Diffusion-weighted imaging (DWI) is sensitive to the motion of water molecules in tissues, which is restricted by tissue boundaries, and therefore, allows for a quantitative means to describe tissue microstructural characteristics (Le Bihan et al., 2001). From DWI, white matter tracts can be reconstructed and visualised in-vivo and non-invasively (Basser, Pajevic, Pierpaoli, Duda, & Aldroubi, 2000). Recent developments in DWI permit even greater precision of tract isolation (Johansen-Berg & Rushworth, 2009) (Farquharson et al., 2013). To allow for better tract delineation, these advancements first look to improve the signal-to-noise ratio (SNR). This is achieved through use of higher MR field strengths and faster acquisition sequences to reduce scan time (J. M. Soares, P. Marques, V. Alves, & N. Sousa, 2013). Improvements in pre-processing techniques, such as correcting for head motion, distortion, and free water, also contribute to an improved SNR (Tournier, Mori, & Leemans, 2011). Additionally, models like constrained spherical deconvolution (Jeurissen, Leemans, Jones, Tournier, & Sijbers, 2011), enable the exploration of previously obscured crossing, diverging, and kissing fibres. As aforementioned, the close proximity of the fornix and the ST has previously made ST delineation difficult, however, the above DWI advances have allowed for more accurate imaging and therefore, more precise tract reconstruction, particularly of complex limbic tracts (Kamali et al., 2015; Nasa et al., 2021; Darren William Roddy et al., 2022).

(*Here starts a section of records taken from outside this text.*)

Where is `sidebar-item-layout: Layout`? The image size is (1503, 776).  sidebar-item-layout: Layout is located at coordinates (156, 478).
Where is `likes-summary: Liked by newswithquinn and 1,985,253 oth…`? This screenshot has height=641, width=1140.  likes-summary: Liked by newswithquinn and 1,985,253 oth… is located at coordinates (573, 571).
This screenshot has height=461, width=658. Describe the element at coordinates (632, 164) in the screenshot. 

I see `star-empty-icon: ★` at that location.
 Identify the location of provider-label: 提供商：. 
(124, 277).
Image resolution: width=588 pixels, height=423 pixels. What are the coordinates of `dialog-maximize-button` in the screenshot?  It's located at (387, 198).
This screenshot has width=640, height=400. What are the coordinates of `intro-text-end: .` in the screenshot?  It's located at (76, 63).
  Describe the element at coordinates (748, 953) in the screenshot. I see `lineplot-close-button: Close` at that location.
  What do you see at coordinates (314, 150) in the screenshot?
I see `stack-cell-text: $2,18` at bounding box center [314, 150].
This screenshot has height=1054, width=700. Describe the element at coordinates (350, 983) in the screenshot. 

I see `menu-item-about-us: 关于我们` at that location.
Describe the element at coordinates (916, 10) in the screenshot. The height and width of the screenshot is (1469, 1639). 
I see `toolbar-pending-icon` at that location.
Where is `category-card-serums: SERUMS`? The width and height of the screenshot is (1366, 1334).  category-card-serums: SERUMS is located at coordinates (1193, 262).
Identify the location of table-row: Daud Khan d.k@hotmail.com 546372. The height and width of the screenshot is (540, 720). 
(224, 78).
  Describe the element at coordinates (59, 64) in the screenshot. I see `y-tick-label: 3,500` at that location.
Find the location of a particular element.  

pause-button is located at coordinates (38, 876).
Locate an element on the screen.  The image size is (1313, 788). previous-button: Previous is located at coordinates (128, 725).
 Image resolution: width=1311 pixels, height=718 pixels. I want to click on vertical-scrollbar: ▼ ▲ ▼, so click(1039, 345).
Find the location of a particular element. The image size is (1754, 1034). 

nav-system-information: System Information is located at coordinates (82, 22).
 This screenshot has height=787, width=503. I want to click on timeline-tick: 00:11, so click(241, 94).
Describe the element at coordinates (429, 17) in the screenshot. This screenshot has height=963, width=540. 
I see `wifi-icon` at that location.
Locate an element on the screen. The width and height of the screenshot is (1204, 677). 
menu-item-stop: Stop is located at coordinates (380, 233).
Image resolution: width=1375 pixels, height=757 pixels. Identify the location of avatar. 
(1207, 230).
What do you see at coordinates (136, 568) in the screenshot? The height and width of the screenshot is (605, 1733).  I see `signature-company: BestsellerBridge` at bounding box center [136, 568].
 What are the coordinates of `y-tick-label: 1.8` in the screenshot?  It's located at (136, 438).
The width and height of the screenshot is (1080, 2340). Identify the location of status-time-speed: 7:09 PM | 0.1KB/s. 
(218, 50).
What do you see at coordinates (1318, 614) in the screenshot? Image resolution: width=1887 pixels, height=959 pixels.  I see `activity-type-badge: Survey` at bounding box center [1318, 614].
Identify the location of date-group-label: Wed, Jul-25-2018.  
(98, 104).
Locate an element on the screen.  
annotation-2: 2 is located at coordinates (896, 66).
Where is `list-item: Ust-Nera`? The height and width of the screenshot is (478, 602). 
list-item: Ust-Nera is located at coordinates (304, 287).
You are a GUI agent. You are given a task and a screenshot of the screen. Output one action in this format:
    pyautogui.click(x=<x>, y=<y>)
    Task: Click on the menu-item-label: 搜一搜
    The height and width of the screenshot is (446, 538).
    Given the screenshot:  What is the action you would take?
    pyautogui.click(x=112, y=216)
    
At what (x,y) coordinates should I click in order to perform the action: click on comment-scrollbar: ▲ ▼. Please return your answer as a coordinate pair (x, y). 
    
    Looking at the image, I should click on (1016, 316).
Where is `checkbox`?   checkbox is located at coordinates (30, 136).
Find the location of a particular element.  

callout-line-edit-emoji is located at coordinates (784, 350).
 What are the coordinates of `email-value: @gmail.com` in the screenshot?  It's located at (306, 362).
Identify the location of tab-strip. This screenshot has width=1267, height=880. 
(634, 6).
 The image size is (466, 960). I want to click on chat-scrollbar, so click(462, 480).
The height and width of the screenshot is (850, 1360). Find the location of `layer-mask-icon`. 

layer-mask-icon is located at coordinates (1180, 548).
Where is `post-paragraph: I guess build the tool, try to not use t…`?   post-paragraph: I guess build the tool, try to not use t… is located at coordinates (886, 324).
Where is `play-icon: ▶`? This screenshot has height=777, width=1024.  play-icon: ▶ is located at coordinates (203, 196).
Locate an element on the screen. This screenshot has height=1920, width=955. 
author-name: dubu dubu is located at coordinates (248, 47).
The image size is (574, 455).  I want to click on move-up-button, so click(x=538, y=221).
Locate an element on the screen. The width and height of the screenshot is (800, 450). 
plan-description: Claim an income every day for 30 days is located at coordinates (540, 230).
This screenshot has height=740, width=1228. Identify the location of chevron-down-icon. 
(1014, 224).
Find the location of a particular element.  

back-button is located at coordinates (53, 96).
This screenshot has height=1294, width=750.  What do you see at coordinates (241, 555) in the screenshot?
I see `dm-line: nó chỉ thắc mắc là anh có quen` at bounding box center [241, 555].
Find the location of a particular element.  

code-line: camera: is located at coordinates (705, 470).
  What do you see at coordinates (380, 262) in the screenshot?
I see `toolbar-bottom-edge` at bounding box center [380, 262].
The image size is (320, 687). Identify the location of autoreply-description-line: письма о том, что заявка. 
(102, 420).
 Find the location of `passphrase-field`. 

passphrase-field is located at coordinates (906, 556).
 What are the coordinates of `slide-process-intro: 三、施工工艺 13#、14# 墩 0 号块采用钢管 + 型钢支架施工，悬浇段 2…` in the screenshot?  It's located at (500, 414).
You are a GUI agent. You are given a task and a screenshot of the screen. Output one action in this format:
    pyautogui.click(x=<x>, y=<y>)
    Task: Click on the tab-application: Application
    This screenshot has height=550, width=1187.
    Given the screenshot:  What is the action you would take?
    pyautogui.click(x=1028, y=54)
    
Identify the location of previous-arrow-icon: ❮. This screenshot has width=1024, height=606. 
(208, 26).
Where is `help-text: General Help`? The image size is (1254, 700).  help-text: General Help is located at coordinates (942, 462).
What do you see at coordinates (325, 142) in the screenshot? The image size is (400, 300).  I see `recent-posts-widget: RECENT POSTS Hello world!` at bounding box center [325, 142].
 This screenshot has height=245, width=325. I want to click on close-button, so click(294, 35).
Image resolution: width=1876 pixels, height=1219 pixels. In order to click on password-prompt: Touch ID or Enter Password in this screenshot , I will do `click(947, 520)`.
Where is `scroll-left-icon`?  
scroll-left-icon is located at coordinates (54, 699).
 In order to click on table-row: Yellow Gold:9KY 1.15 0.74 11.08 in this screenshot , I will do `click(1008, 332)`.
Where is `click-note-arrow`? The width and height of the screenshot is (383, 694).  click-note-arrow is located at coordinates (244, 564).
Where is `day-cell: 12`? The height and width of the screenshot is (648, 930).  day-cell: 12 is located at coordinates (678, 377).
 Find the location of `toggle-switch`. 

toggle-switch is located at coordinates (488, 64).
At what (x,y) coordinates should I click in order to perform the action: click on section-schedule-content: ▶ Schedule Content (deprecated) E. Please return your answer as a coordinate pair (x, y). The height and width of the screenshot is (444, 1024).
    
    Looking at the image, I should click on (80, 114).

Prior research into the three amygdalar efferents using DWI tractography is scant. This study aims to use an anatomically driven approach to delineate these three outflow tracts from diffusion MRI images for the first time in a normal population. In particular, a delineation of the major branches of the VAP and a novel method for separating out the ST from its adjacent fornix will be presented for the first time. This study also explores the relationship of sex and age on the microstructural diffusion properties of these white matter tracts.